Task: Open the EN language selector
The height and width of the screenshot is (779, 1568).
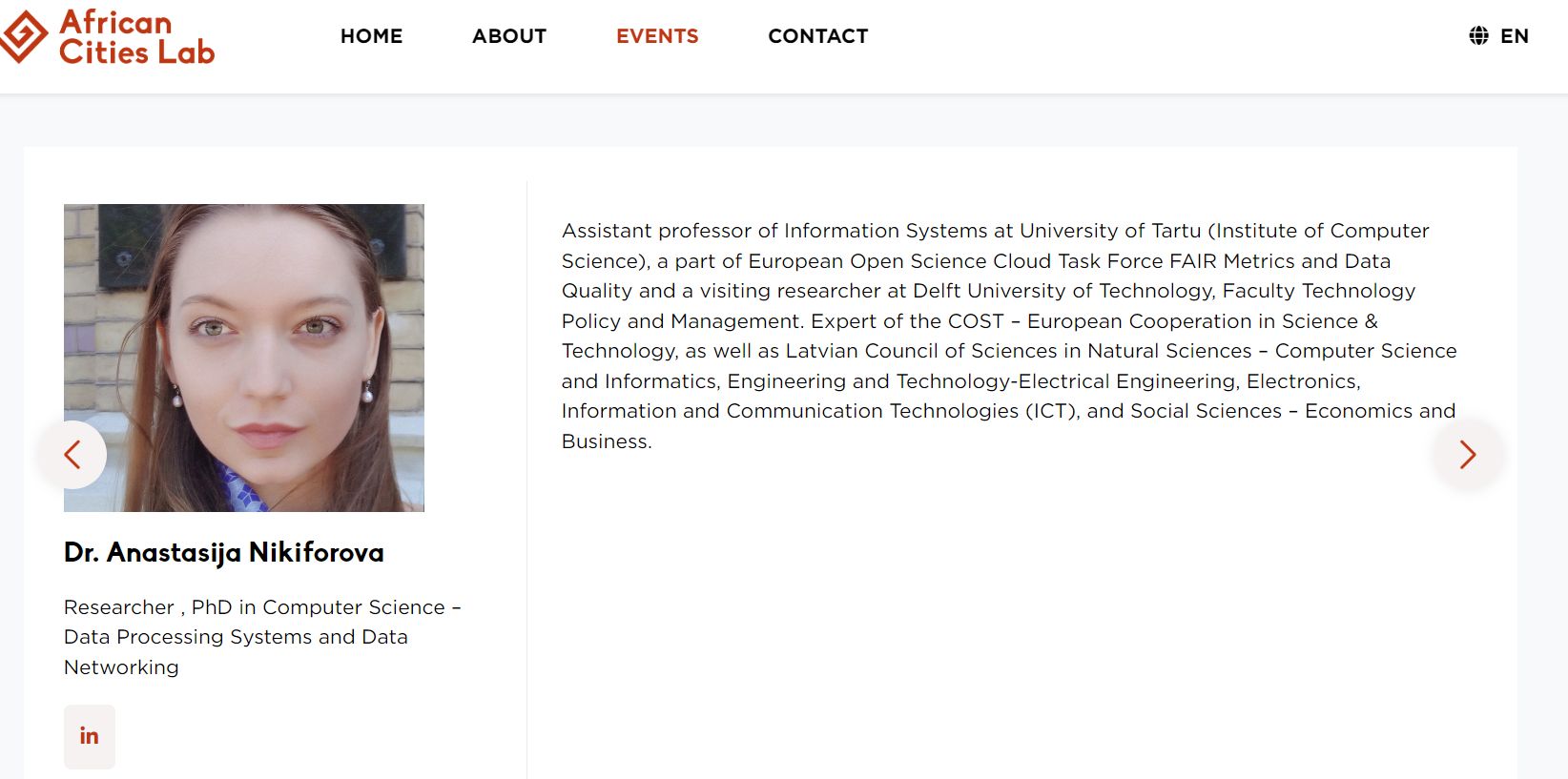Action: point(1514,36)
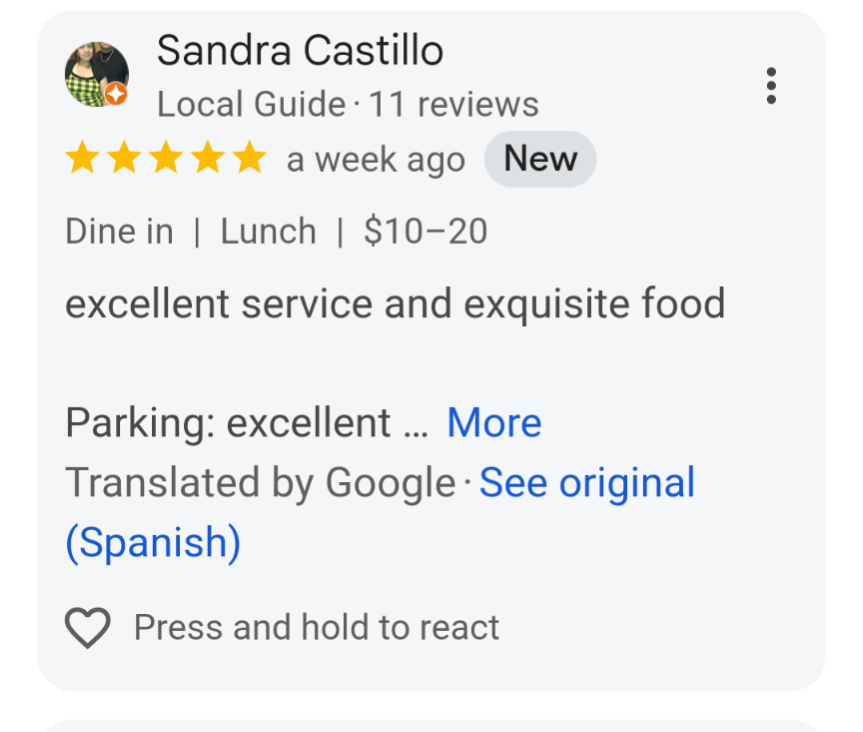Viewport: 863px width, 732px height.
Task: Open the three-dot options menu
Action: (770, 86)
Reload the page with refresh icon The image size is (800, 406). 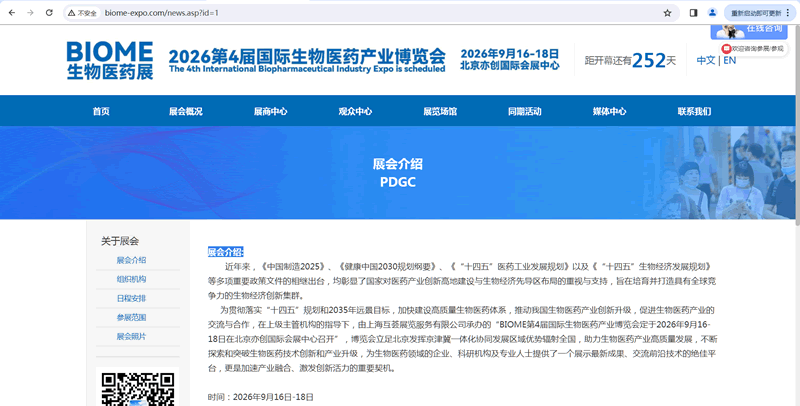pos(51,13)
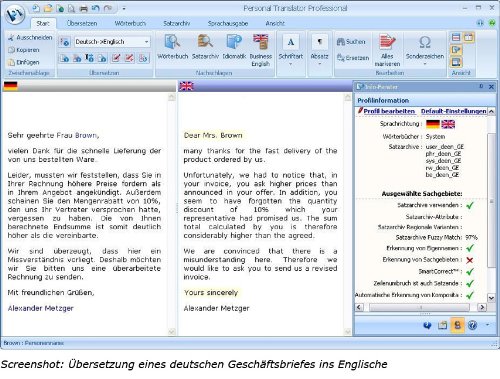Open the Satzarchiv lookup icon
500x379 pixels.
(205, 42)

WHAT IS BEING ASKED ▸ Copy the material from its beginning through the line that contains "Action: (770, 86)", including both ends. Leave out the pictures.

TASK ANSWER ▸
Task: Open the EN language selector
The height and width of the screenshot is (779, 1568).
Action: point(1514,36)
Viewport: 863px width, 732px height.
Task: Open the three-dot options menu
Action: (770, 86)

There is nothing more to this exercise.